→ TEXT TO READ
__________________________________________________
It was the summer of ’69. We’re not talking about the Bryan Adams song here; we’re actually referring to the first time surround sound became available in the home. At the time, it was called Quadraphonic sound, and it first came to home audio buffs by way of reel-to-reel tape. Unfortunately, quadraphonic sound was very short-lived. The technology, which provided discrete sound from four speakers placed in each corner of a room, was confusing — no thanks to electronics companies battling over formats (sound familiar?) — and it ultimately failed in the consumer market.
The idea that one could immerse themselves in a three-dimensional sphere of audio bliss was not to be given up on, however. In 1982 Dolby Laboratories introduced Dolby Surround, a technology that piggy-backed a surround sound signal onto a stereo source through a process called matrix encoding. Not long after, Dolby brought us Pro-Logic surround and has since done its part to advance the state of surround sound in the home to the point where as many as eleven speakers can be used to put listeners right smack in the middle of the action, be it a concert or a battle in deep space.
Unfortunately, surround sound, for many, remains a confusing technology. Though most understand the concept of using multiple speakers for theater-like sound, many don’t understand the difference between all the different formats. There’s 5.1, 6.1, 7.1, 9.2, Pro-Logic IIx, Pro Logic IIz, Dolby DSX and more. It’s a lot to wrap your head around.
__________________________________________________
→ DATA SUPPLIED
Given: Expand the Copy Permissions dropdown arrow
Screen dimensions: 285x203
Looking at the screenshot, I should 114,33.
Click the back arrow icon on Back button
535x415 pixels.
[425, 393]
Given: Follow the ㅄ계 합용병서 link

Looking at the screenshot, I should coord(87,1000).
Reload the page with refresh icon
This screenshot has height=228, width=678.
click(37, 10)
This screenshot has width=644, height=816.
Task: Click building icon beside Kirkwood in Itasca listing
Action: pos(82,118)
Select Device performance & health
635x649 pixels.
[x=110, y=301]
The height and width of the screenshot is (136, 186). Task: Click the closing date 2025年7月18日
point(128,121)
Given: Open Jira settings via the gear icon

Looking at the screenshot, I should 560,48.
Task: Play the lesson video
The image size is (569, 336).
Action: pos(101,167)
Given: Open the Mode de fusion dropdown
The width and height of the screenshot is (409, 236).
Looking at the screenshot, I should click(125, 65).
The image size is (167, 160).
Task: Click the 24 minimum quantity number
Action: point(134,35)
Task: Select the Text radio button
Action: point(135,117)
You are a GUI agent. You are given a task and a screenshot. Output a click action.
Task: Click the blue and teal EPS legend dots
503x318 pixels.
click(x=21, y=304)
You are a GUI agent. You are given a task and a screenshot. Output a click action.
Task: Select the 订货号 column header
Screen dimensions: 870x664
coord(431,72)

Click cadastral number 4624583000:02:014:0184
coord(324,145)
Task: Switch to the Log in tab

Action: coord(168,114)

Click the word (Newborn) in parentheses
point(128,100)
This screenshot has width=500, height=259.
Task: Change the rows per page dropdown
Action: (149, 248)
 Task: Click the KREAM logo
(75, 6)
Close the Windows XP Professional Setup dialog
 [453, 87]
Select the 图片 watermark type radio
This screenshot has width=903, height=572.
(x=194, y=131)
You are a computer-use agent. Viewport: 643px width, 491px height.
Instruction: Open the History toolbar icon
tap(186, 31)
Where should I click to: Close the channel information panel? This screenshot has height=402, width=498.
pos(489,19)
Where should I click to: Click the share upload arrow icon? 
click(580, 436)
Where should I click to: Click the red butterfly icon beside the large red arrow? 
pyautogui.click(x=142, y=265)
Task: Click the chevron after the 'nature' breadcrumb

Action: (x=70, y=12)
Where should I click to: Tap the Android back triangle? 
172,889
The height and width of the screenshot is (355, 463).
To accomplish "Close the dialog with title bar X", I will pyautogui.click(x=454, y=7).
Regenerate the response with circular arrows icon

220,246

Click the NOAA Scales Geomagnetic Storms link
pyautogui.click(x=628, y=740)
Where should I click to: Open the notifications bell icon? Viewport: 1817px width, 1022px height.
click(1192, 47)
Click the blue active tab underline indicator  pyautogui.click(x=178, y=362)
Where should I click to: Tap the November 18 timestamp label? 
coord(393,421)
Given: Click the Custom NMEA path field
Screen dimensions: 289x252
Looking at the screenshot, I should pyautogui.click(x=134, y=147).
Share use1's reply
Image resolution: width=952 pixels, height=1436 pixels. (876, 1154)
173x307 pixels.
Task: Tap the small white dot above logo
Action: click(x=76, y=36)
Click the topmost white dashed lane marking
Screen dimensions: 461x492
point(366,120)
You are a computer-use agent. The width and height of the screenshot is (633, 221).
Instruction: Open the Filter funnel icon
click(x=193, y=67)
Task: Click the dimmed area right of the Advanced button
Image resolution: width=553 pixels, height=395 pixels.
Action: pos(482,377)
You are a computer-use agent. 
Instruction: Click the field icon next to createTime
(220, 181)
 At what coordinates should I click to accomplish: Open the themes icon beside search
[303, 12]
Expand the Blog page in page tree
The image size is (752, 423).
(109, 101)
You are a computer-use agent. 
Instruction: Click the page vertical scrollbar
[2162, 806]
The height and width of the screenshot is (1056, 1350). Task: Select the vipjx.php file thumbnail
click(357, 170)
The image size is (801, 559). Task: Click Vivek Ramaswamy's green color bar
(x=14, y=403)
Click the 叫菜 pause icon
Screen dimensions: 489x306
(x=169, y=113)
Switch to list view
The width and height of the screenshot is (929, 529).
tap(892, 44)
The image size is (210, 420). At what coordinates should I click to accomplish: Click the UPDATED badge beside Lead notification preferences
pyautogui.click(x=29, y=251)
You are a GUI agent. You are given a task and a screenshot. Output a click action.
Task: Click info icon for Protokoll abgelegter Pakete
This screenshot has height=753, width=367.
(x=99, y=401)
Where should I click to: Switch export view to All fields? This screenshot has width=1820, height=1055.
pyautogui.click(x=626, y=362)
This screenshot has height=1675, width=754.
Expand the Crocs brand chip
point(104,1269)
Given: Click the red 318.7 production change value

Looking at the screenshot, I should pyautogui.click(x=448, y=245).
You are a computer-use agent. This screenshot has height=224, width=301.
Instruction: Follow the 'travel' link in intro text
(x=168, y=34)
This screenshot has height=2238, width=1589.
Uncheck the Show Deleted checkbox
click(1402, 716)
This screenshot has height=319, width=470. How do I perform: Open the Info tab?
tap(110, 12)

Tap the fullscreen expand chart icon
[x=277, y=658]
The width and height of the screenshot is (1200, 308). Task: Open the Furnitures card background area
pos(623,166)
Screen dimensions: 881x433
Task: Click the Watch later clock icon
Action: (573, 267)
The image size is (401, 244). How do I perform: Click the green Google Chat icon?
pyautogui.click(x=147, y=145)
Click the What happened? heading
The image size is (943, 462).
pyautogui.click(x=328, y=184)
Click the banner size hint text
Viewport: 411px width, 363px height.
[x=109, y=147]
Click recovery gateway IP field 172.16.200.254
__________________________________________________
→ EXERCISE SET
- A) Put this sentence from the surround sound text into Spanish: "Unfortunately, quadraphonic sound was very short-lived."
- B) In the listing, revise the lines starting at the one containing "Given: Open the Mode de fusion dropdown" and ending at the one containing "Action: point(135,117)" so that "dropdown" becomes "menu". Change nothing else, and give back only those lines.

→ COMPLETED EXERCISE
- A) Desafortunadamente, el sonido cuadrafónico tuvo una vida muy corta.

- B)
Given: Open the Mode de fusion menu
The width and height of the screenshot is (409, 236).
Looking at the screenshot, I should click(125, 65).
The image size is (167, 160).
Task: Click the 24 minimum quantity number
Action: point(134,35)
Task: Select the Text radio button
Action: point(135,117)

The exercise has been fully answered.